I met an elderly Polish in the street who started to tell me again about the death of her husband a few years ago in hospital here. "He died," she said, "of starvation." I am sure that the truth is that she did have enough English to understand what was really wrong with him.
I am sure that there is rarely a situation in which the elderly die through starvation or lack of hydration but I hear far too many anecdotal stories in which people think has happened, Fr Finigan mentions a case today.
My own mother died last year, she had suffered from dementia and had a kidney complaint, she also had MRSA. Although she was being hydrated intravenously little was done to ensure that she was fed or give water orally. She could often be difficult about accepting food; she needed a great deal of patience and coaxing which the hospital staff were unable to cope with. My father used to go in and feed her and give her liquids. I think if things were left to the staff she would have received nothing by mouth, they simply do not have the time or the skill to feed the elderly, ultimately I suppose it is not budgeted for.
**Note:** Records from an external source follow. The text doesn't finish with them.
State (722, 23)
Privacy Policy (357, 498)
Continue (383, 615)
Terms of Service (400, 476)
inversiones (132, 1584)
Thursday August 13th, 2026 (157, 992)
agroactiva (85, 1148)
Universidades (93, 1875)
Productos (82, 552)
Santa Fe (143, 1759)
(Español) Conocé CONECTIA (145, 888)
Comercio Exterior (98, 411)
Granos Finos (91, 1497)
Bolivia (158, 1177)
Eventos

Nursing has become increasingly specialised, I am not sure that feeding and hydrating the elderly, or even cleaning, are regarded as worthwhile specialisms. My father did it, because he loved her. She accepted food from him even when she no longer recognised him, I think, because over the months he learnt how to coax her, you need staff to know the odd ways of their patients if they are to do that, the health service doesn’t function like that, it treats illnesses not people.
One of things that seems to be lacking in the health service is simply a human heart, but no amount of money or training can deal with that. I find it interesting that Filipino parishioners who work in the NHS in this country seem to find that the most horrifying thing about Britain.